Disability and Rehabilitation of the Victims of Japanese Encephalitis in Eastern Uttar Pradesh

Problem Scenario

Japanese Encephalitis (JE) is a killer disease. Japanese encephalitis (JE) remains the most important cause of Acute Viral Encephalitis (AES).

 It is prevalent throughout the world, especially in the Indian sub-continent and South East Asia, Japan, China, Korea, Taiwan. It continues to spread to hitherto unaffected regions like Indonesia, Pakistan and Australia. Approximately 60% of the world population inhabits JE endemic areas.

 

  • Disease can be fatal in 25% of the cases.

  • Magnitude of the problem is even more alarming since the survivors are left with serious long-term neuropsychiatric sequels.

  • Almost every two to three years, epidemics of JE occur in Indian subcontinent with a higher mortality, and in about 10 years, it gives a peak of more than 2000 deaths.

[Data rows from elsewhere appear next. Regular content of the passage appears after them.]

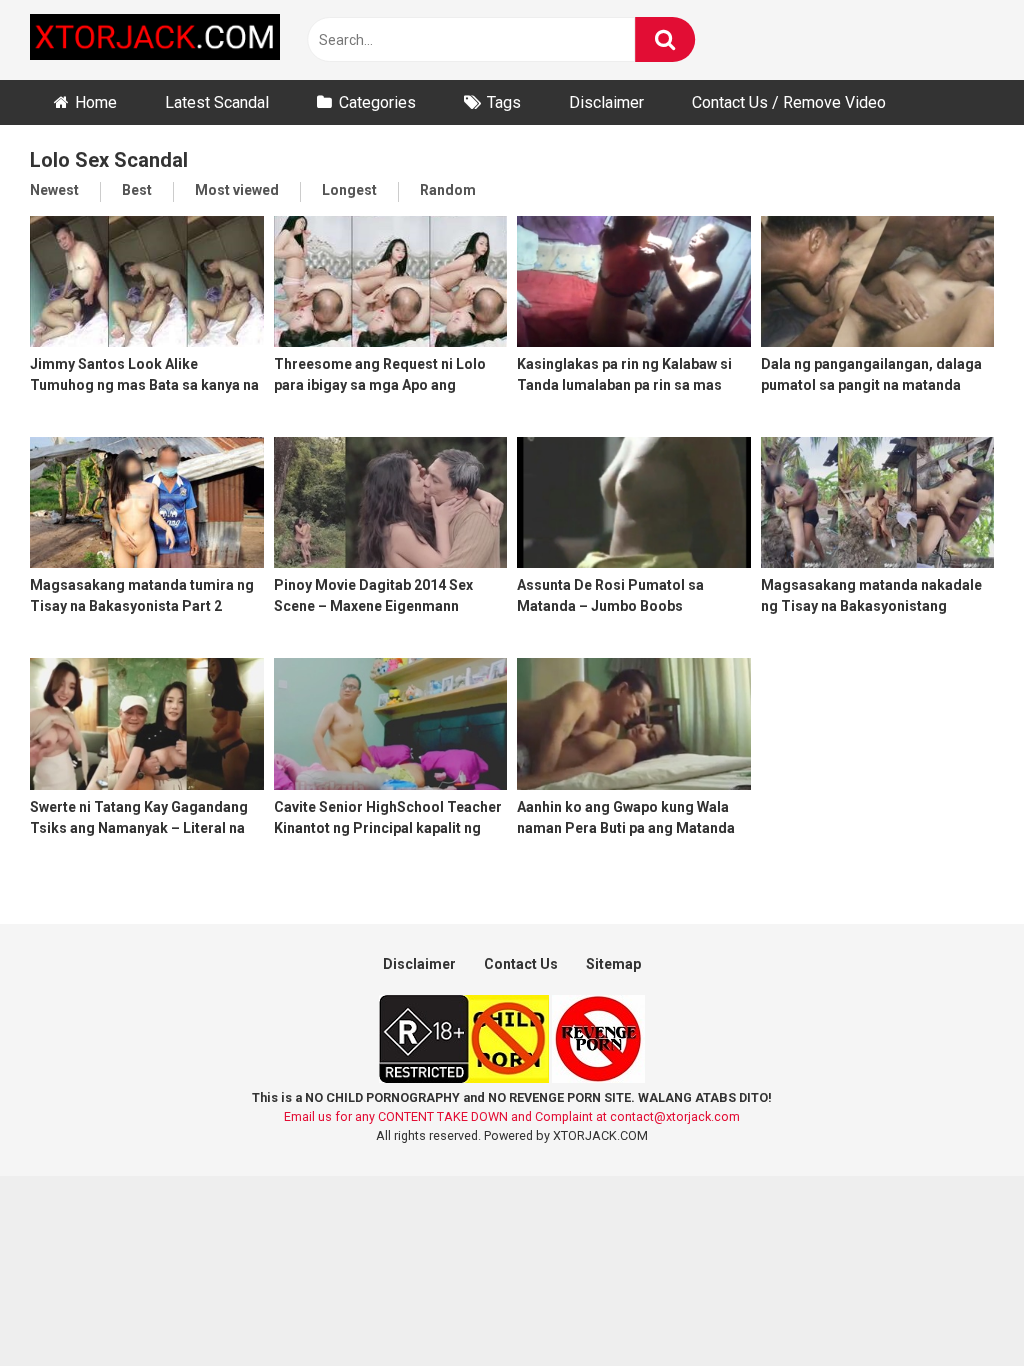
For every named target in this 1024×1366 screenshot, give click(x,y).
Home (96, 102)
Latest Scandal (217, 102)
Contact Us (521, 964)
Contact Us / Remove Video (789, 102)
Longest (349, 190)
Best (137, 190)
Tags (504, 102)
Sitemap (613, 964)
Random (448, 190)
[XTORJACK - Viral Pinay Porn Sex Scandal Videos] (155, 40)
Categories (377, 102)
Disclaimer (606, 102)
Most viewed (237, 190)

  • With adequate medical and other infrastructure, the rates of both death and morbidity can be substantially reduced, as was successfully done in Japan and other countries.

 

In India, it is widely spread in most major states like Uttar Pradesh (UP), Bihar, Andhra Pradesh, Tamil Nadu, Kerala. It came to Purvanchal, i.e., the eastern rice belt of UP, touching the Nepal and Bihar borders, in 1975. Looking closely at just this region, JE was noticed predominantly in the year 1978 (when 274 cases of JE were reported to BRD Medical College, Gorakhpur and 58 deaths occurred) and since then it has taken more than fifteen thousand lives and severely affected hundreds of thousands of people.

         

In BRD Medical College alone, from 1978 to 2016, the number of Encephalitis patients and death toll is reported as 39,735 and 9,604, respectively. For 2017, the corresponding figures until Aug 20 are 924 and 127, respectively. But all the patients did not go to BRD Medical college - some were lost at the initial stage at village level, some at Tahsil (Sub-division) level and hardly 20% could reach the district hospital or Medical College level.

 

From 1978 to 2017, in 40 years, the U.P. state has seen 21 Chief Ministers and 11 Governors, and almost all the political parties and their combinations have ruled the state, but so far, as far as JE/ AES victims are concerned, the crisis is still the same. In the affected area, even the basic infrastructure has not been built-up and the health services are not up to the marks. More and more cases of mortality and morbidity still reported years after years.

 

In the past decade, the Government of India has pumped a good sum of money. Specifically, it sanctioned about Rs.4000 crores (approx. USD 650 million at current rate) of which only 400 crores (10%) was actually spent. Still, the death toll never came down and 5954 deaths were reported in this period from the hospital alone, making the toll average about 600 deaths each year.